━━━━━ SOURCE EXTRACT ━━━━━

Email service provider Sendgrid is grappling with an unusually large number of customer accounts whose passwords have been cracked, sold to spammers, and abused for sending phishing and email malware attacks. Sendgrid’s parent company Twilio says it is working on a plan to require multi-factor authentication for all of its customers, but that solution may not come fast enough for organizations having trouble dealing with the fallout in the meantime.
[AusCERT can empirically confirm that we see this daily.]

Over 54,000 scanned NSW driver’s licences found in open cloud storage
Date: 2020-08-28
Author: iTnews

Tens of thousands of scanned NSW driver’s licenses and completed tolling notice statutory declarations were left exposed on an open Amazon Web Services storage instance, but Transport for NSW doesn’t know how the sensitive personal data ended up in the cloud.
The open AWS S3 bucket was found by Bob Diachenko of Security Discovery, as part of an investigation into another data breach.
“All the documents I observed were related to the NSW area and there was no indication as to who might be the owner of the data,” Diachenko told iTnews.


ESB-2020.3001 – Django: Multiple vulnerabilities

Filesystem permissions meant that a malicious local user had more access than they should.

ESB-2020.2976 – Bacula: Denial of service

It’s just a cool name for a backup service.

ESB-2020.3028 – GitLab: Access confidential data

GitLab’s packaging woes continued as they released another security release which excluded the security fixes, and then another hasty release to include them. If you’re using v13.3.3, v13.2.7 or v13.1.9, you should update.

ESB-2020.3006 – Ansible: Multiple vulnerabilities (RCE)

Another user/admin can manipulate the package store, and ansible will install packages that have been altered but won’t know or report it – so the deployment/config/ansible workflow/admin will not be aware of the compromise.


Stay safe, stay patched and have a good weekend!

━━━━━ SOURCE DATA ━━━━━

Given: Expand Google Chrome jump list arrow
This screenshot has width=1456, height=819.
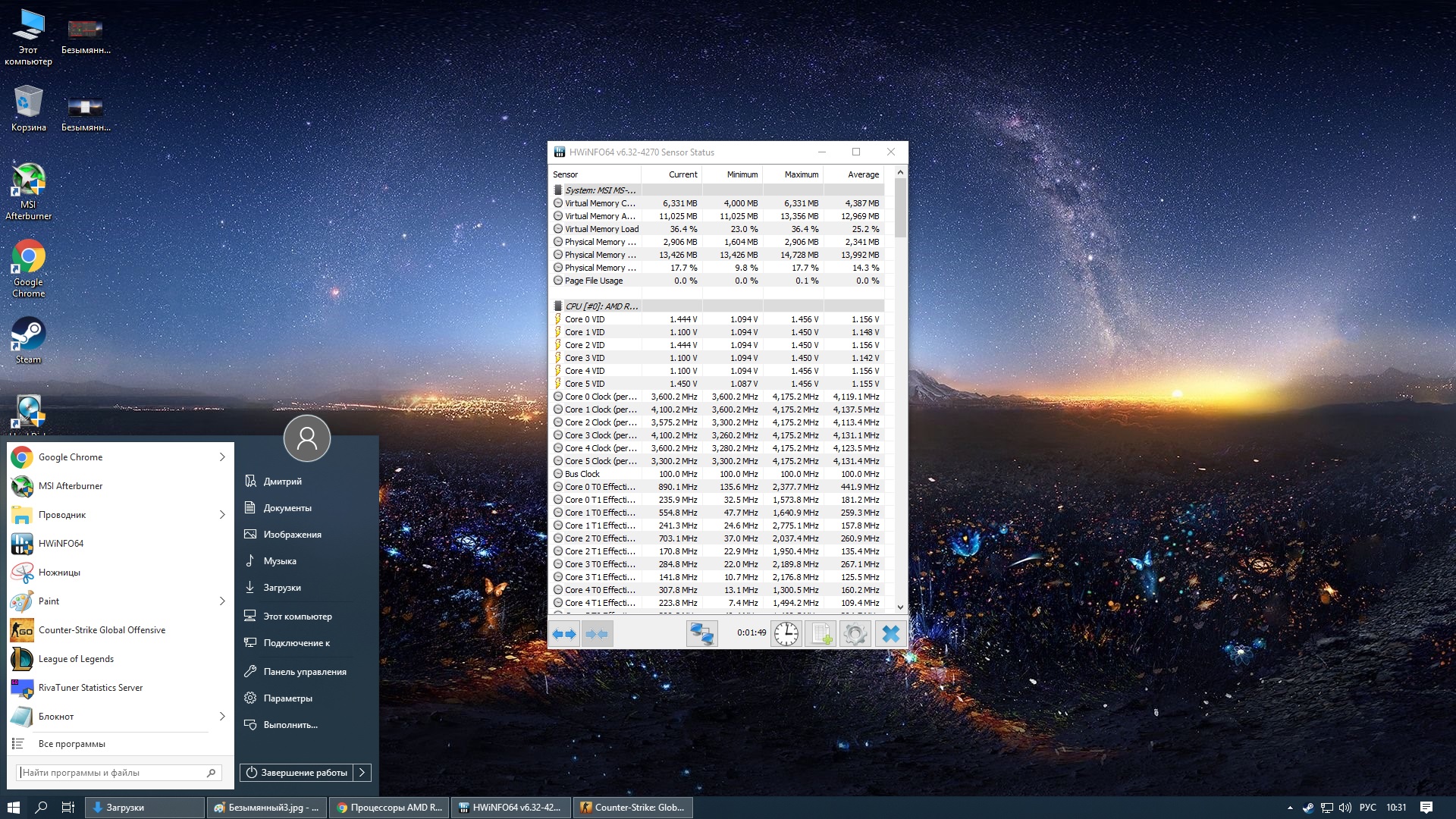Looking at the screenshot, I should [x=222, y=457].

━━━━━

• _TO-DO LIST_
A - According to the security digest, who found the open AWS S3 bucket holding the scanned NSW driver's licences?
B - Update the security digest's passage that opens with the words containing "Tens of thousands" and closes with "a backup service.", putting "AWS" in place of "Amazon Web Services".

• _ANSWERS_
A - Bob Diachenko of Security Discovery.

B -
Tens of thousands of scanned NSW driver’s licenses and completed tolling notice statutory declarations were left exposed on an open AWS storage instance, but Transport for NSW doesn’t know how the sensitive personal data ended up in the cloud.
The open AWS S3 bucket was found by Bob Diachenko of Security Discovery, as part of an investigation into another data breach.
“All the documents I observed were related to the NSW area and there was no indication as to who might be the owner of the data,” Diachenko told iTnews.


ESB-2020.3001 – Django: Multiple vulnerabilities

Filesystem permissions meant that a malicious local user had more access than they should.

ESB-2020.2976 – Bacula: Denial of service

It’s just a cool name for a backup service.